» INSTRUCTIONS FOR THE TASK
Where a line of the following data contains the string "screenshot", include it in the tally. Report the total alone.

» INFORMATION GIVEN
╔══
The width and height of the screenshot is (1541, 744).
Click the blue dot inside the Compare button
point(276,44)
╚══
╔══
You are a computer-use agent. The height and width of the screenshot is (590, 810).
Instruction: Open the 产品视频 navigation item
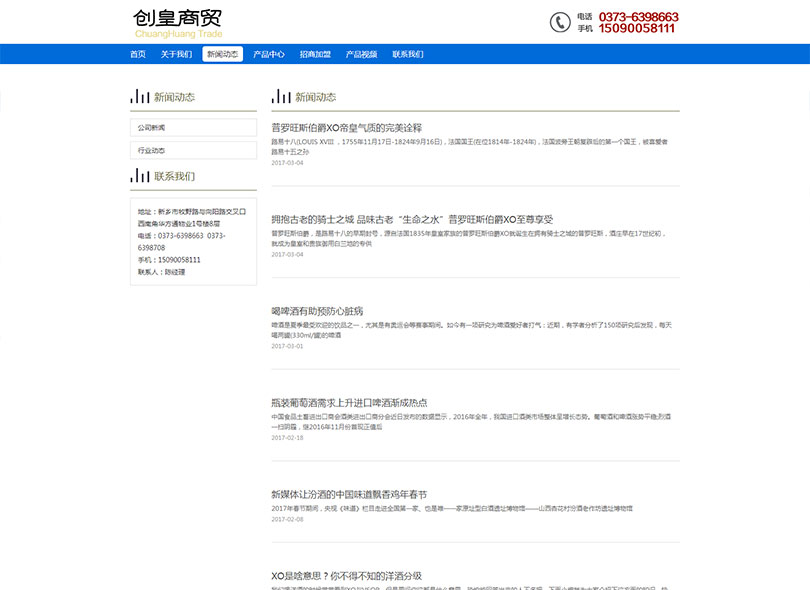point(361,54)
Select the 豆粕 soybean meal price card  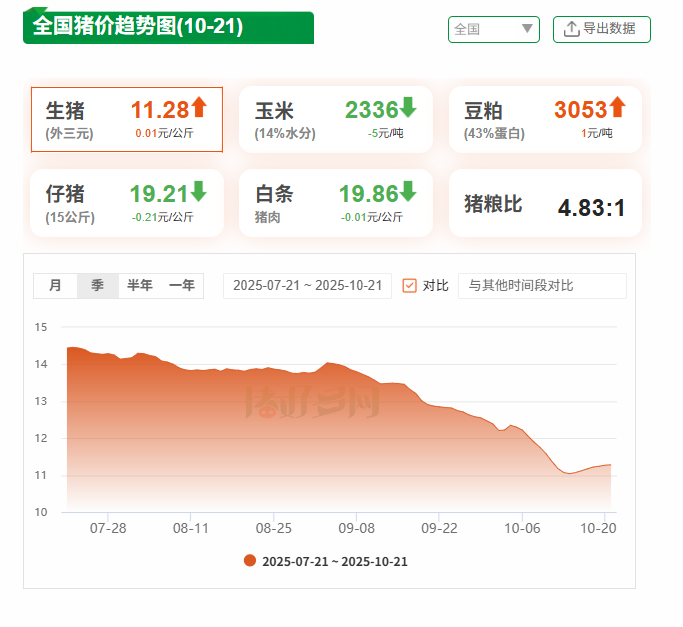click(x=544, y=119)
╚══
» SOLVED PROBLEM
2